Reisverhaal «Ecuador 1 : het hoge Noorden»

Onderweg in Zuid Amerika | Ecuador | 0 Reacties 17 September 2017 - Laatste Aanpassing 02 November 2017

Ecuador rijden we vlot binnen via de grensovergang aan Ipiales in Colombia en Tulcan en Ecuador.

Na enkele kilometers is het verschil met Colombia onmiddellijk hemelsbreed. Er zijn geen putten in de weg. Alles is geasfalteerd. De huizen zijn netjes, er ligt (bijna) geen zwerfvuil op de straten, alles lijkt georganiseerd. Chauffeurs rijden netjes in een rij, rijstroken worden gerespecteerd, rode lichten worden gebruikt en niemand draait plots voor je neus 180° om. We doorkruisen Ibarra, de stad straalt een zekere rust uit, iedereen vriendelijk en overal winkels. We lopen voorbij de nieuwe president van Ecuador, Llonel Moreno, die op bezoek was op een cultuurmarkt… Jawel, in vergelijking met Colombia lijkt Ecuador op eerste indruk mooi “afgeborsteld”.

Nu we in Ecuador zijn beseffen we dat we al enige tijd onderweg zijn.  Verschillende vrienden vroegen intussen hoe het eigenlijk met ons gaat, om zo elke dag door te reizen ? Of we al losgekomen zijn van het thuisfront ? Of we nog aan het werk denken, of aan alles wat ons anders zou bezighouden ? Of we uiteindelijk al “zen” zijn na al die weken ?

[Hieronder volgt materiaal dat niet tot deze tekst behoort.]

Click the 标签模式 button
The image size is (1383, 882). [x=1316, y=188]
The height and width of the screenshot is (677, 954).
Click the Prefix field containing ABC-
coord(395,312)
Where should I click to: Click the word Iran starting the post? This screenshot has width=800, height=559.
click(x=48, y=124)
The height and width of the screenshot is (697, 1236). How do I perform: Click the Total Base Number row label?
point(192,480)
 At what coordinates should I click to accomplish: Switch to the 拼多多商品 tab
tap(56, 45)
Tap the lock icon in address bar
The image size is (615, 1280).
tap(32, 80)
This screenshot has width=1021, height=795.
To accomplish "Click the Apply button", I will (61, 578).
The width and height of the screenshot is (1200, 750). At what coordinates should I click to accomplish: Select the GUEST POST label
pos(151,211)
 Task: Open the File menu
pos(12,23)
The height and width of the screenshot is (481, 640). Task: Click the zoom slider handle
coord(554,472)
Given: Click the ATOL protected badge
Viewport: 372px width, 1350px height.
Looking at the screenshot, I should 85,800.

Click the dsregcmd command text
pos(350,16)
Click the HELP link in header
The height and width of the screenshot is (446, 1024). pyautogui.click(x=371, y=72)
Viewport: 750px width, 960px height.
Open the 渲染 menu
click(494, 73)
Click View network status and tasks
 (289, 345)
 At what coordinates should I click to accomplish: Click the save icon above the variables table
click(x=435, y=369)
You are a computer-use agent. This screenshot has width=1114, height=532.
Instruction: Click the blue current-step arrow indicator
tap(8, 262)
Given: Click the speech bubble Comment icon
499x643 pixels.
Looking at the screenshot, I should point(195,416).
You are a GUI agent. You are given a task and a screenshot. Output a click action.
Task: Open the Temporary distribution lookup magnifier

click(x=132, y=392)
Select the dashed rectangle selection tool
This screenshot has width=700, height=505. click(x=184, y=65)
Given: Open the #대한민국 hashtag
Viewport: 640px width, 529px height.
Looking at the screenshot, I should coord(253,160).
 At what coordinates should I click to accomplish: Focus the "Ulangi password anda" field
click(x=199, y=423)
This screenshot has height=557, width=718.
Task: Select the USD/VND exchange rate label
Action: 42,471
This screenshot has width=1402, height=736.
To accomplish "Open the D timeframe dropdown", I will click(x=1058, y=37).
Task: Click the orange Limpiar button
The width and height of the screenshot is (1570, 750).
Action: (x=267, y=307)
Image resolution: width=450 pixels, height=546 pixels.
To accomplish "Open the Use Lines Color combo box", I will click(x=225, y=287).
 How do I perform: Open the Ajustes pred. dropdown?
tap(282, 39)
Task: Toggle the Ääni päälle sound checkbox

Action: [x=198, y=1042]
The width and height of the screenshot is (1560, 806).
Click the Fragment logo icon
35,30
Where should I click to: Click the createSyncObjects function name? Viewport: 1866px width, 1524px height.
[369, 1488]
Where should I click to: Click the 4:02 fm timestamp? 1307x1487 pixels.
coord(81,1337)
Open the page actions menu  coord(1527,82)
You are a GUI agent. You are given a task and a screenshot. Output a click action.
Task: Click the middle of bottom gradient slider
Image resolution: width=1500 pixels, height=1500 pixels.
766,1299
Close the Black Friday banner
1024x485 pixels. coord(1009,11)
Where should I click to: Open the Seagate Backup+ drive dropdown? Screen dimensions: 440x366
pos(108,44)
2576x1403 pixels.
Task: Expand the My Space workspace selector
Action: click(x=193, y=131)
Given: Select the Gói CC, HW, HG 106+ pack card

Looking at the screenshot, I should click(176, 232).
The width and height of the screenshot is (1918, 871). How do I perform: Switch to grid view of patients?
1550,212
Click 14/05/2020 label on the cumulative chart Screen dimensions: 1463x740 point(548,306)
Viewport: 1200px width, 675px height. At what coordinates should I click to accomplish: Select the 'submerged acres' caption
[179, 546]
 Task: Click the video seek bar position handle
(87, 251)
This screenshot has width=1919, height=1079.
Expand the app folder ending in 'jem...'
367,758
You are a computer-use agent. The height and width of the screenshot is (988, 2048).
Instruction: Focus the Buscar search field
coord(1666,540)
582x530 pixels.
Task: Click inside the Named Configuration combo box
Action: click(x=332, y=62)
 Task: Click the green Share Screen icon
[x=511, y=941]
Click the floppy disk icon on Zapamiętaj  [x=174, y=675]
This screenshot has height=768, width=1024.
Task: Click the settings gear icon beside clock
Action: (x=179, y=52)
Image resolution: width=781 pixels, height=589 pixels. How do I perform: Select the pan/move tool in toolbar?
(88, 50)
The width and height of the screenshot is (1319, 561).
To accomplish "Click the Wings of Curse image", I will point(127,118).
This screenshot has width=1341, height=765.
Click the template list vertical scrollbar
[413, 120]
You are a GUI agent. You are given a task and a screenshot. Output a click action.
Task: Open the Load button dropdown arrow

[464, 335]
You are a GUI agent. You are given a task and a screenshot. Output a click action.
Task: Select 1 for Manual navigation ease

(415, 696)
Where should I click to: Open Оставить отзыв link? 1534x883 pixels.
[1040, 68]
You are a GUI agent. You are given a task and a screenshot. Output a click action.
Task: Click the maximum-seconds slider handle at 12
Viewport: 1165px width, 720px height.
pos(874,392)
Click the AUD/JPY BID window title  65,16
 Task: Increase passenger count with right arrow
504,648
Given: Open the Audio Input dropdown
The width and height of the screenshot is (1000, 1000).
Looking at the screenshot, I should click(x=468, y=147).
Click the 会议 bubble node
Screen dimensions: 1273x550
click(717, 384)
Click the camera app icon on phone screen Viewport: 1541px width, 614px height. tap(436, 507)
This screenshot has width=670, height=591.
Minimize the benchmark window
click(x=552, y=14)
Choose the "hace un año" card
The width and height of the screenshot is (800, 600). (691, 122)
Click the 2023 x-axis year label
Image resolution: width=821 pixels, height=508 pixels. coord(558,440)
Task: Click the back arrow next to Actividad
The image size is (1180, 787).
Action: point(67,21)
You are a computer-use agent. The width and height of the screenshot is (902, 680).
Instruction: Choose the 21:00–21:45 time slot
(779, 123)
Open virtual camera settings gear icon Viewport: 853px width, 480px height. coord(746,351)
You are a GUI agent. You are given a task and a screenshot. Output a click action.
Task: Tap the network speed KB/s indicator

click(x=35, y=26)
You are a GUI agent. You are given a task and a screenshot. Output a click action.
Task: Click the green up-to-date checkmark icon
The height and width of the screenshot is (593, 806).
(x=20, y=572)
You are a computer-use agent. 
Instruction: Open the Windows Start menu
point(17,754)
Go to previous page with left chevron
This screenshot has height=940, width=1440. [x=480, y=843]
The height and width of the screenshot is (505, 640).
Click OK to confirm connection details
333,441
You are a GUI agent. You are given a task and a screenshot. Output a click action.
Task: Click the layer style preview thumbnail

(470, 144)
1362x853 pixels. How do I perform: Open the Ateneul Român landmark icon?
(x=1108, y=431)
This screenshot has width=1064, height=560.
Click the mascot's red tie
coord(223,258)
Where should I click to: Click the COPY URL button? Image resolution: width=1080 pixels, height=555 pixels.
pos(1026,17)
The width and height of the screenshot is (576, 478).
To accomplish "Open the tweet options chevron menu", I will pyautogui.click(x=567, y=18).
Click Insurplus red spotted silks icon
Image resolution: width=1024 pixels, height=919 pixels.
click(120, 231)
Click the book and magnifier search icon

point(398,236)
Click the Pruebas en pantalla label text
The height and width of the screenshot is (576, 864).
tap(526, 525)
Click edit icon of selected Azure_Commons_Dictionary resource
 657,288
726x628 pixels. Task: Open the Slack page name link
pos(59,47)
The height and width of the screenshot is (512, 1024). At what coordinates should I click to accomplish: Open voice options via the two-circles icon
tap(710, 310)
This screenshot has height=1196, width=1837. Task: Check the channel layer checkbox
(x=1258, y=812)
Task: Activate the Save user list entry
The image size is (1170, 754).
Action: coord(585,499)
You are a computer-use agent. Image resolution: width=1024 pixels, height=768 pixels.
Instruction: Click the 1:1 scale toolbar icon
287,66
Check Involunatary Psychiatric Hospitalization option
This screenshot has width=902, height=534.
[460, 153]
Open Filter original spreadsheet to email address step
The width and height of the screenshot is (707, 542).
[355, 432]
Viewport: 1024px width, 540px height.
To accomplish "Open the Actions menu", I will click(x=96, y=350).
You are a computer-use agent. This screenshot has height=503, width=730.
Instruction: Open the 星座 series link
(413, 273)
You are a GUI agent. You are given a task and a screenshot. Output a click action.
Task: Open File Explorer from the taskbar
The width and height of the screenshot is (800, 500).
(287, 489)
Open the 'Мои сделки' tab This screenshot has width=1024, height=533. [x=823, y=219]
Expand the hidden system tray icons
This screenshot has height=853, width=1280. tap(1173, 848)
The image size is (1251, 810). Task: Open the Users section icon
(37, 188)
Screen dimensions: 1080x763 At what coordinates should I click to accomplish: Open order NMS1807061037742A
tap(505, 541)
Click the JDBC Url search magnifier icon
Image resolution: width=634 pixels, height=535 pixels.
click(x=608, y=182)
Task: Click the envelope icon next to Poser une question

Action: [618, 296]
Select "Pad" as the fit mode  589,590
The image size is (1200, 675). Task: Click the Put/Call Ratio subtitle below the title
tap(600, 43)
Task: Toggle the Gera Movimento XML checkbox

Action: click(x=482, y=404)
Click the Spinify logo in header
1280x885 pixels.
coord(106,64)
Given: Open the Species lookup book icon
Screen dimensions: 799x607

Het reizen zit ons wel goed, zoals jullie al konden lezen genieten we met volle teugen. De ene dag loopt uiteraard spectaculairder en vlotter dan de andere, dat is volledig normaal. En ook hier bij ons sluipt er langzaamaan een zekere routine in onze gewoontes. Enya, Seppe en Bent moeten hun schoolwerk doen, het initiële enthousiasme is logischerwijs gedaald maar we mogen niet klagen. Wij zoeken en plannen onze routes, kijken uit wat we kunnen combineren om te bezoeken onderweg en hoe we voort geraken. Naast het genieten merken we ook dat dit genre reizen energie opslorpt van elks van ons. ’s Avonds is bij ieder van ons vaak de pijp uit, de keren dat we na het opzetten van onze tent, het avondeten en nog wat rommelen lang wakker blijven zijn op één hand te tellen. In een reactie op één van onze verhalen schreef Johan F. het volgende op onze blog en we kunnen het niet beter verwoorden : “

"... Want reizen is ook een beetje "werken" (de ganse dag alert zijn, de route uitstippelen, 100% aandacht op de weg, beslissingen nemen, indrukken verwerken, de troepen bijeen houden, lief en leed delen, voor eten zorgen, inkopen doen, slaapplek zoeken, etc., etc.) en de vermoeidheid kruipt haast onmerkbaar in je kleren."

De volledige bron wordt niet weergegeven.